> **原文**:
----------------
Practical Deep Learning for Coders, v3

00_notebook_tutorial

Important note: You should always work on a duplicate of the course notebook. On the page you used to open this, tick the box next to the name of the notebook and click duplicate to easily create a new version of this notebook.
You will get errors each time you try to update your course repository if you don't do this, and your changes will end up being erased by the original course version.

重要提示: 你应该在课程notebook的副本上工作。在你打开notebook的页面上,勾选notebook名称旁的选择框,然后点击复制就能轻松创建一个新的notebook副本了。
如果你不这样做,那么当你尝试更新课程资源库时就会报错,你的改动会被课程的原始内容所覆盖。

Welcome to Jupyter Notebooks!

欢迎来到Jupyter Notebooks!

If you want to learn how to use this tool you've come to the right place. This article will teach you all you need to know to use Jupyter Notebooks effectively. You only need to go through Section 1 to learn the basics and you can go into Section 2 if you want to further increase your productivity.
----------------
> **数据集**:
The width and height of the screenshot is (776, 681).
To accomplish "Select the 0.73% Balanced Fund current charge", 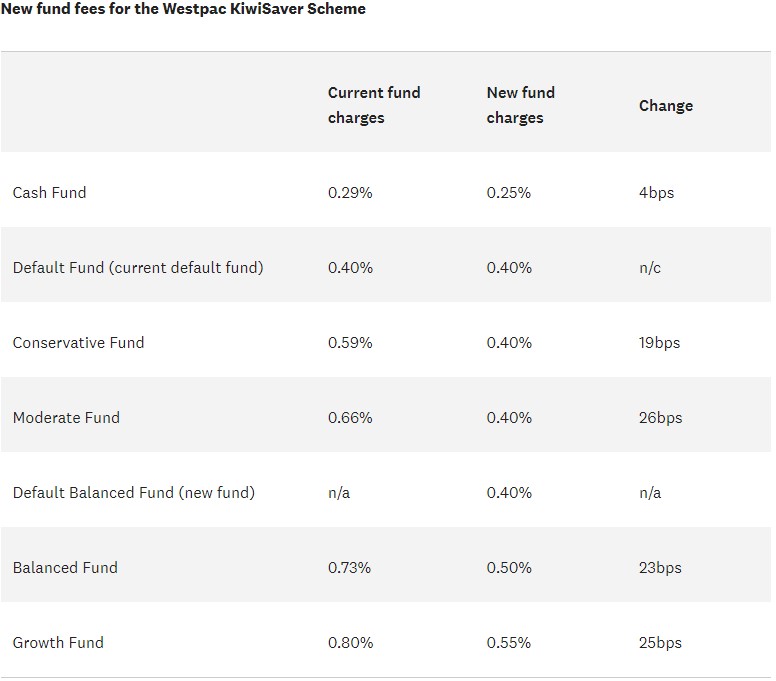I will 349,568.
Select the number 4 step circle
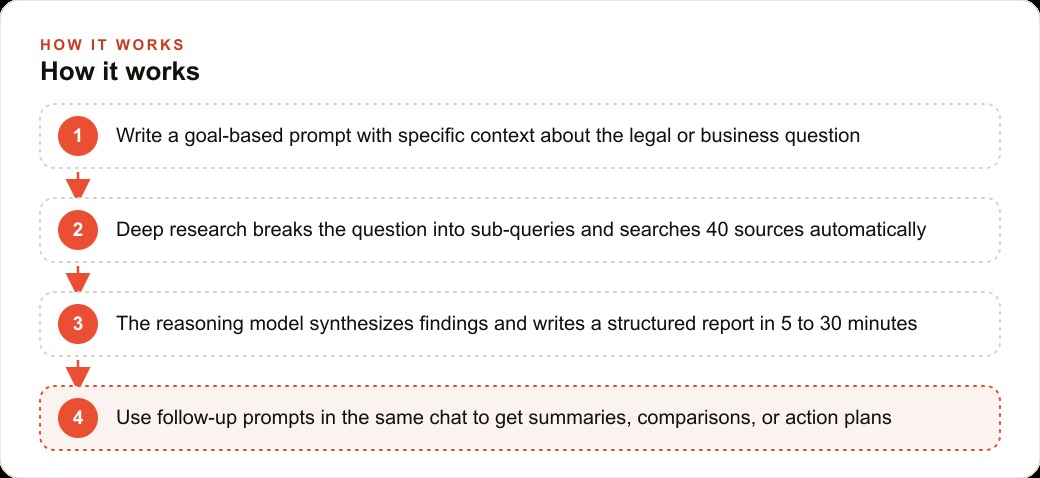Screen dimensions: 1040x478 tap(78, 418)
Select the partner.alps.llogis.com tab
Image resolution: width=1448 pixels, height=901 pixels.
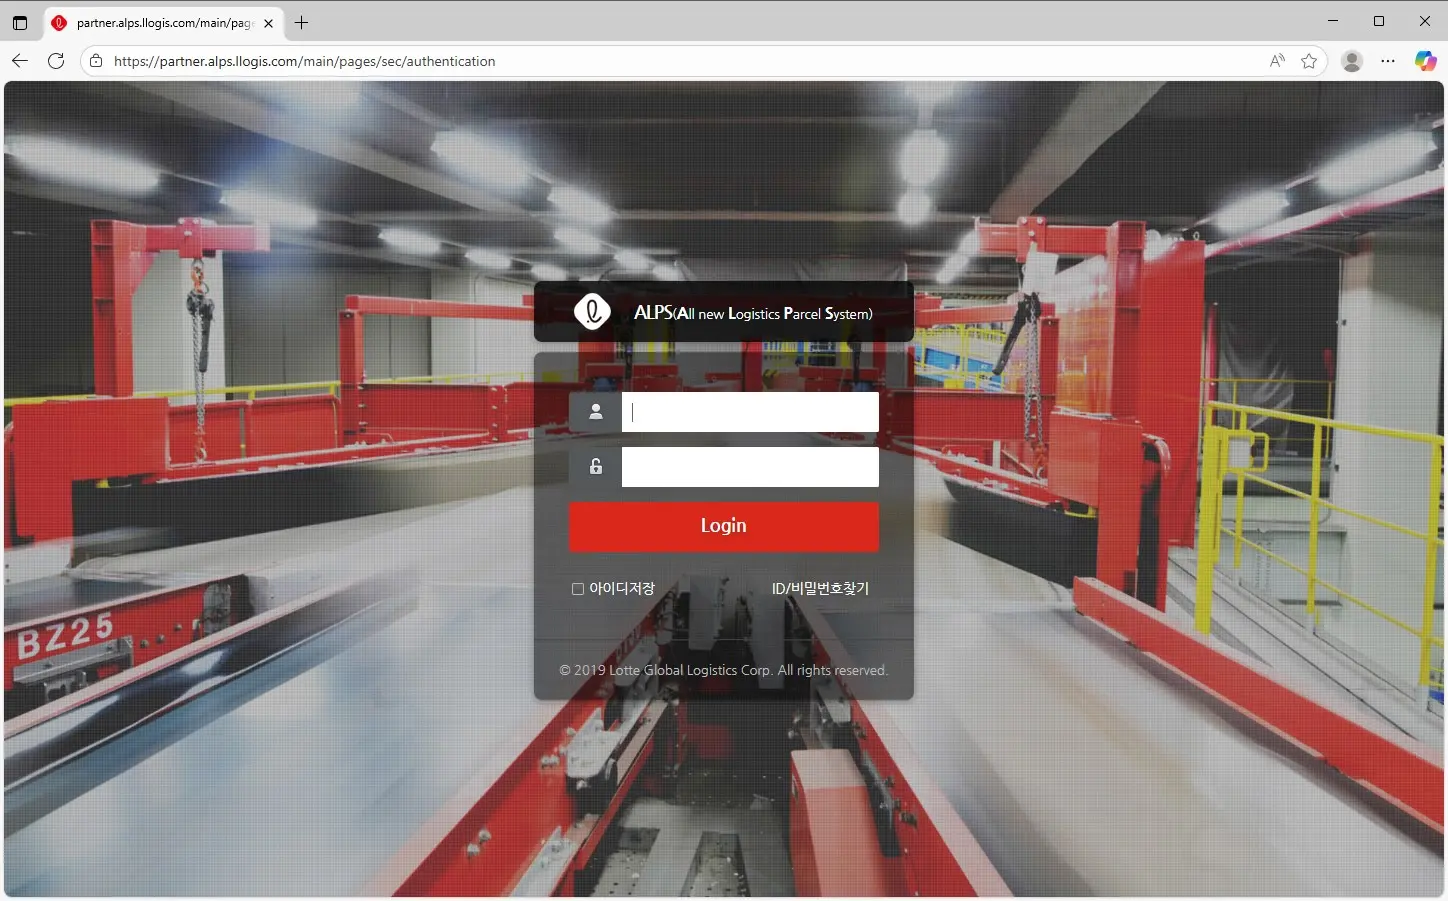point(162,22)
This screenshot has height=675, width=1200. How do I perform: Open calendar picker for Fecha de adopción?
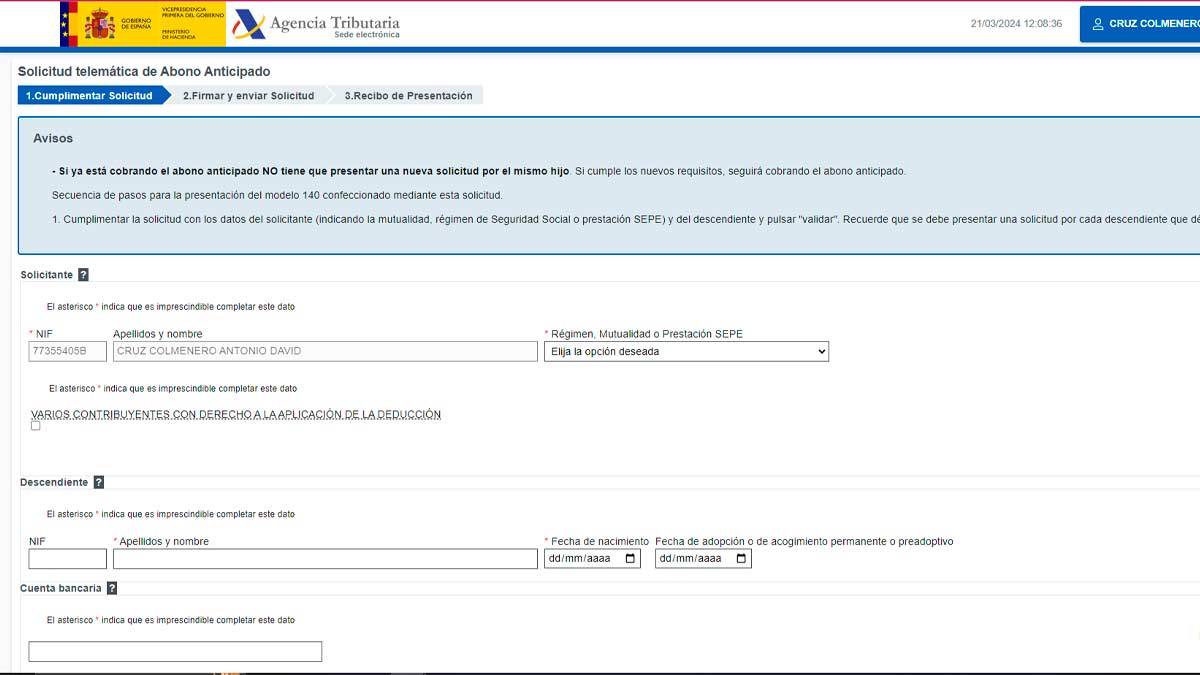[741, 559]
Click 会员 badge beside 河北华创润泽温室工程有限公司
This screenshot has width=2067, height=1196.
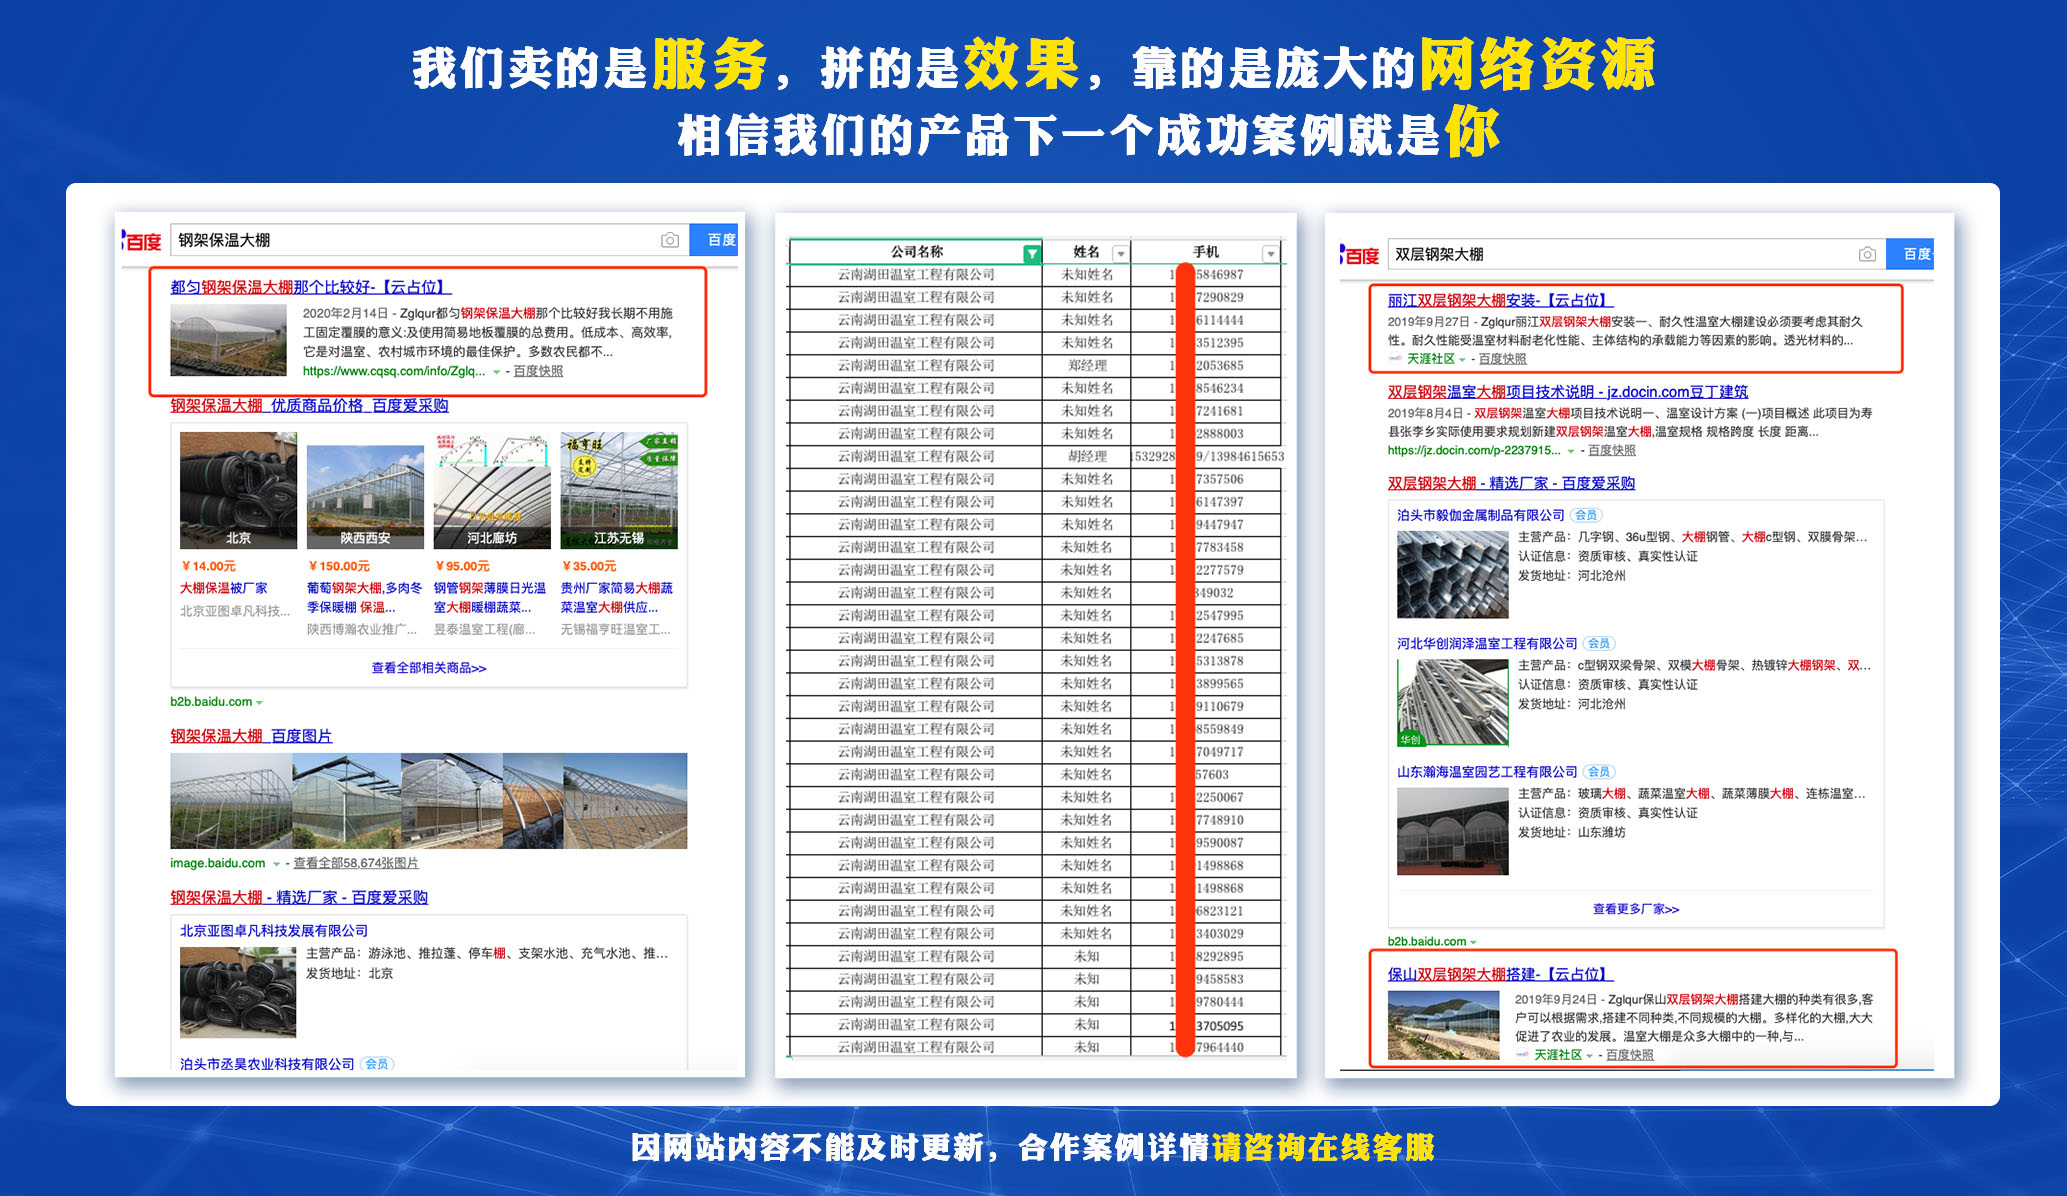click(1599, 643)

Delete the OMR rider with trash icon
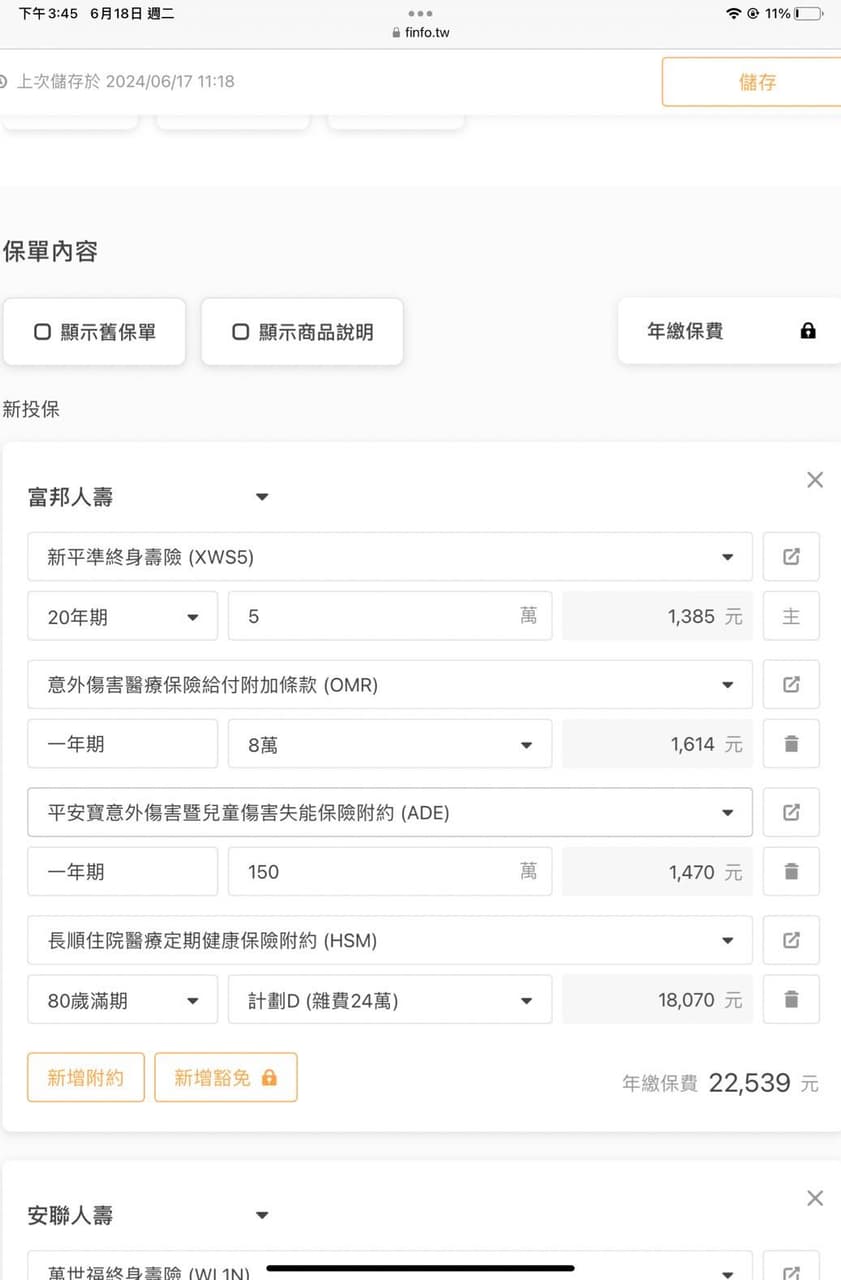click(790, 744)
----------------
> **任务目标 1**:
根据上面的原文回答下列问题:
(a) 原文要求始终在什么上工作?
(b) 不这样做的话,更新课程资源库时会出现什么情况?
(c) 只想学习基础知识的话,需要读完哪一部分?
> **任务目标 2**:
列出上面条目中所有包含单词“This”的行。

> **参考解答 1**:
(a) 课程notebook的副本。
(b) 每次更新都会报错,而且所做的改动会被课程的原始版本覆盖。
(c) 第1部分(Section 1)。

> **参考解答 2**:
This screenshot has height=675, width=1200. How do I perform: Open calendar picker for Fecha de adopción?
This screenshot has width=2067, height=1196.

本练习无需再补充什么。